Salud y educación

 Salud y educación

 JOSÉ LOIS MALKUN
En la década de los 70 comenzaron a publicarse cientos de informes que mostraban la alta correlación que existía entre el desarrollo económico y la educación. Los organismos internacionales protagonizaron una fuerte campaña en pro de la educación donde reconocidos expertos en la materia exponían los resultados de sus trabajos. La mayoría de ellos eran economistas porque la tesis sobre la educación era más que nada para explicar las causas del subdesarrollo.

Algo que parecía evidente pero que no estaba lo suficientemente cuantificado.

Sin embargo, una amplia base de datos sobre un conjunto de variables económicas, con series históricas suficientemente largas, permitió realizar refinados análisis estadísticos que dejaban claramente establecido como el nivel de educación explicaba el comportamiento de la productividad, el ingreso, el empleo, la tecnología y el bienestar general de la gente. También lo relacionaban con otras variables no económicas dando los mismos resultados.

Fue así como la educación se convirtió en el tema más sonado del tercer mundo. Y dejó un poco en la sombra a otros sectores, como el de la salud, lo que es inexplicable.

Mientras tanto, los organismos internacionales comenzaron a promover reformas legales en educación sugiriendo fijar un porcentaje del presupuesto para este sector. Así lo hicieron en casi todos los países. Por su parte, los tecnócratas repetían lo mismo. Sin educación no hay desarrollo. La educación es la base del progreso. Promover la educación es el camino para el cambio, etc. etc. etc. Y no había discurso presidencial tercermundista que no destacara la educación y la convirtiera en el pilar de su programa de Gobierno.

▶ Datos proporcionados
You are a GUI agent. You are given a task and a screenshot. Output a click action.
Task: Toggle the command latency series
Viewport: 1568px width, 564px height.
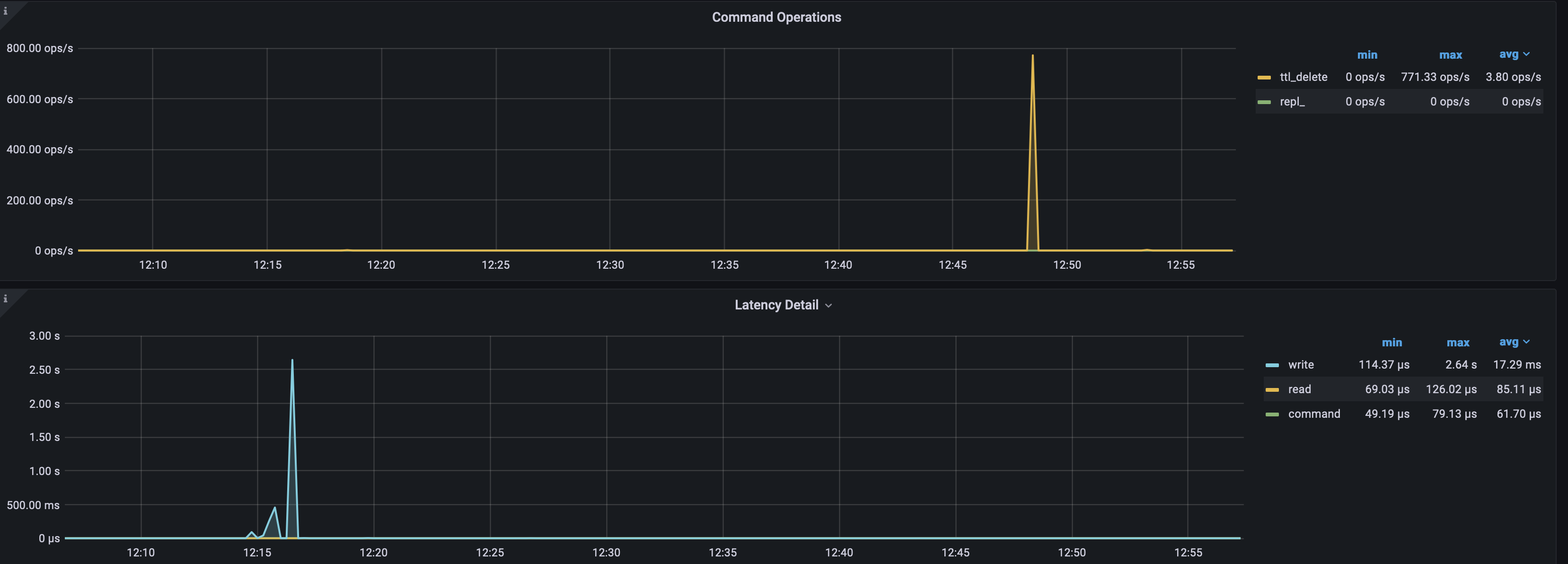tap(1313, 414)
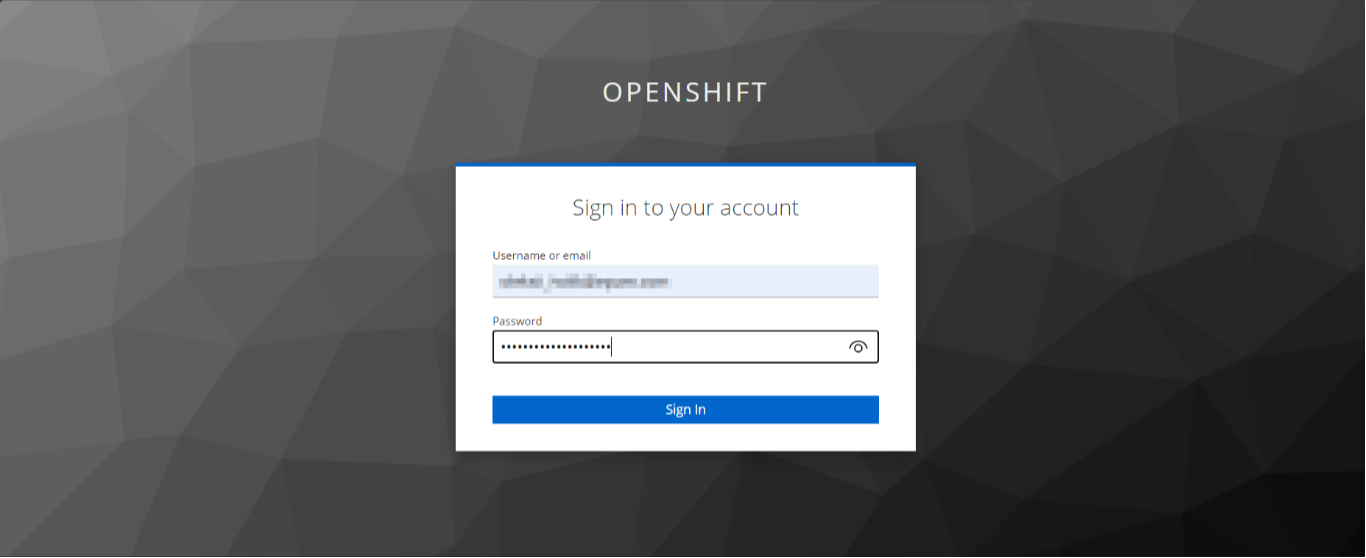Click the white card margin left of Sign In button

tap(474, 410)
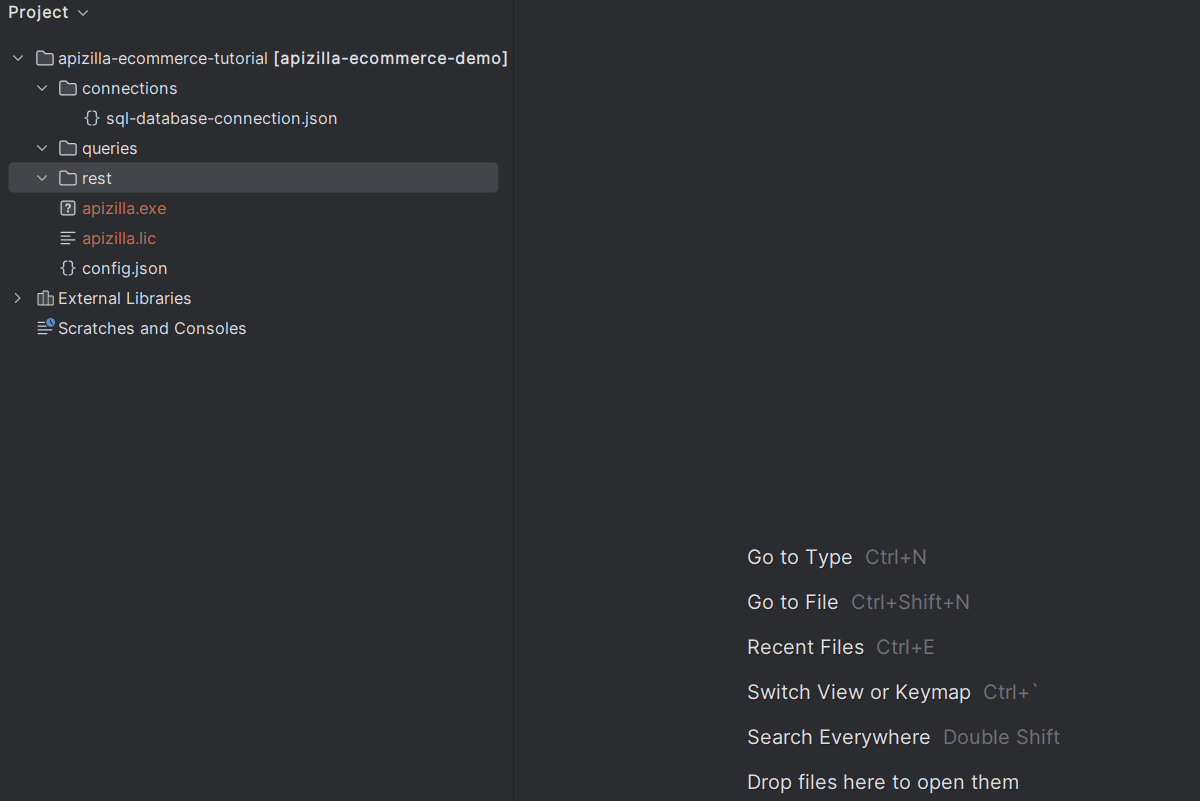The image size is (1200, 801).
Task: Click the rest folder icon
Action: pyautogui.click(x=68, y=178)
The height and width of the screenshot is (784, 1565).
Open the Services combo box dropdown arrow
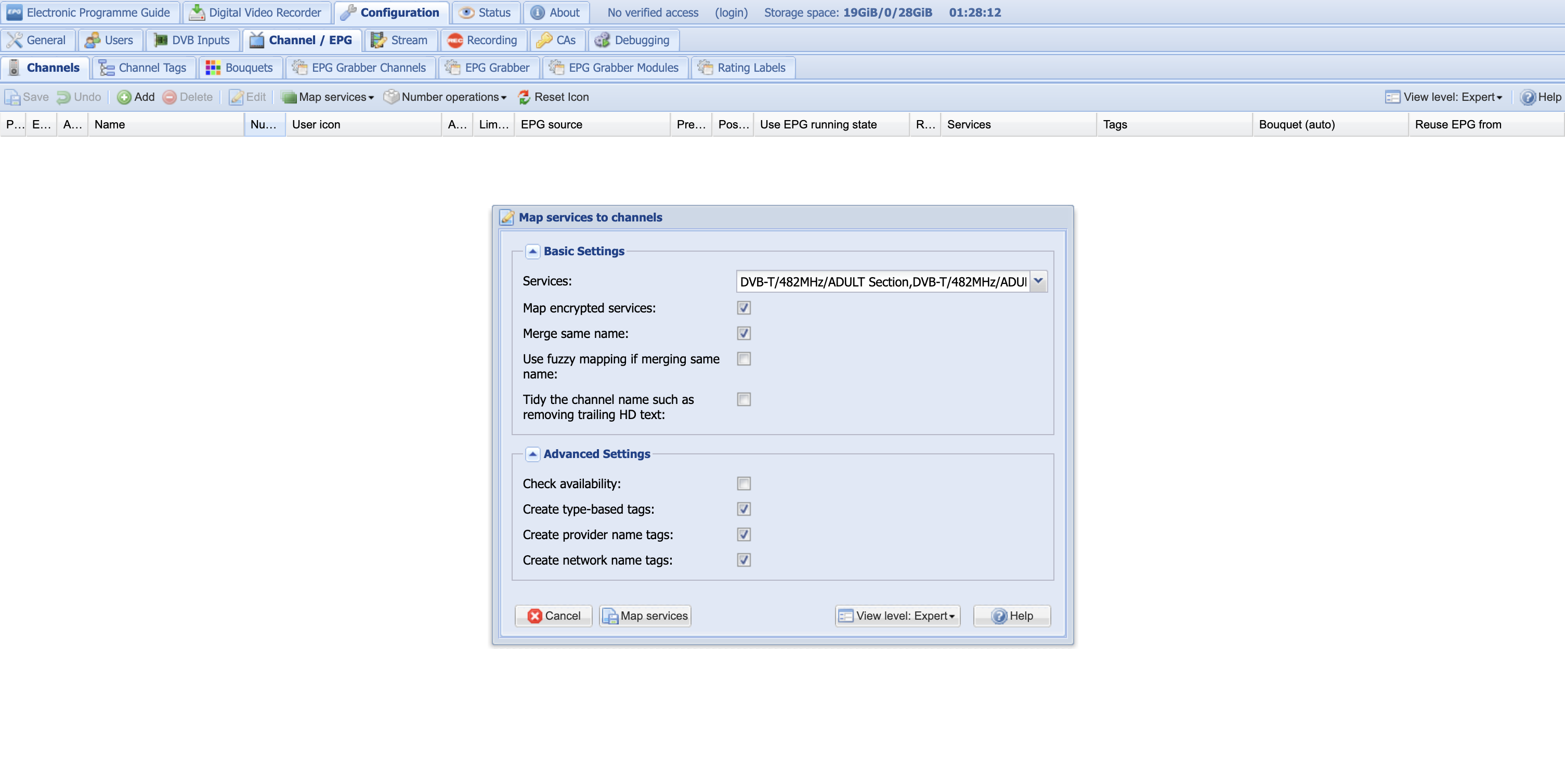(x=1038, y=281)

▶ Ejercicio A
Copia del texto sobre educación y desarrollo el pasaje comprendido entre "Fue así como" y "programa de Gobierno.", ambos incluidos.
▶ Ejercicio B
Según el texto sobre educación y desarrollo, ¿qué sugerían fijar los organismos internacionales al promover reformas legales en educación?
▶ Ejercicio C
Prosigue el texto sobre educación y desarrollo a partir de su última oración.

▶ Resultado A
Fue así como la educación se convirtió en el tema más sonado del tercer mundo. Y dejó un poco en la sombra a otros sectores, como el de la salud, lo que es inexplicable.

Mientras tanto, los organismos internacionales comenzaron a promover reformas legales en educación sugiriendo fijar un porcentaje del presupuesto para este sector. Así lo hicieron en casi todos los países. Por su parte, los tecnócratas repetían lo mismo. Sin educación no hay desarrollo. La educación es la base del progreso. Promover la educación es el camino para el cambio, etc. etc. etc. Y no había discurso presidencial tercermundista que no destacara la educación y la convirtiera en el pilar de su programa de Gobierno.

▶ Resultado B
Sugerían fijar un porcentaje del presupuesto para la educación.

▶ Resultado C
 El problema es que la salud y la educación, por si solas, no van a ningún sitio. Y esto sucede porque ambas son parte de un complejo y entramado embrollo institucional que está interrelacionado en el tiempo y en el espacio. Y si ese embrollo no se reorganiza y se moderniza, definiendo una estrategia coherente de optimización de los recursos y de eficiencia en los servicios, no habrá ninguna posibilidad de cambiar nada.

Supongamos que le asignamos a la educación el 30% del presupuesto del 2007 (el doble del actual), bajo las actuales circunstancias. ¿Qué cree usted que sucedería? Lo primero es que les aumentarían los sueldos a todo el mundo, sin medir diferencias. Después se triplicaría el personal administrativo de la Secretaría de Educación, lo cual es entendible en nuestro medio aunque sea una barbaridad. Lo tercero, es que se modernizarían las oficinas con equipos de alta tecnología, vehículos nuevos, remodelaciones de los espacios y compra de mobiliario más acorde con la remozada estructura física. En cuarto lugar, aumentarían las donaciones de libros, se ampliaría el desayuno escolar, se distribuirían más bicicletas, se arreglarían muchas escuelas y se comprarían miles de pupitres nuevos. La prensa hablaría todos los días del tema y de los logros del Gobierno en la educación.

Pasado 5 años usted querrá saber como esta heroica medida de asignar el 30% del presupuesto a la educación pública incidió en los niveles de escolaridad, deserción, aprendizaje y nivel de enseñanza. Y para su sorpresa se dará cuenta rápidamente que las mejorías observadas en esos niveles son mínimas o imperceptibles comparado con el caudal de recursos invertidos. Aplicando a la salud el mismo ejemplo, los resultados serían exactamente igual. Y usted se preguntará ¿Entonces donde esta el problema?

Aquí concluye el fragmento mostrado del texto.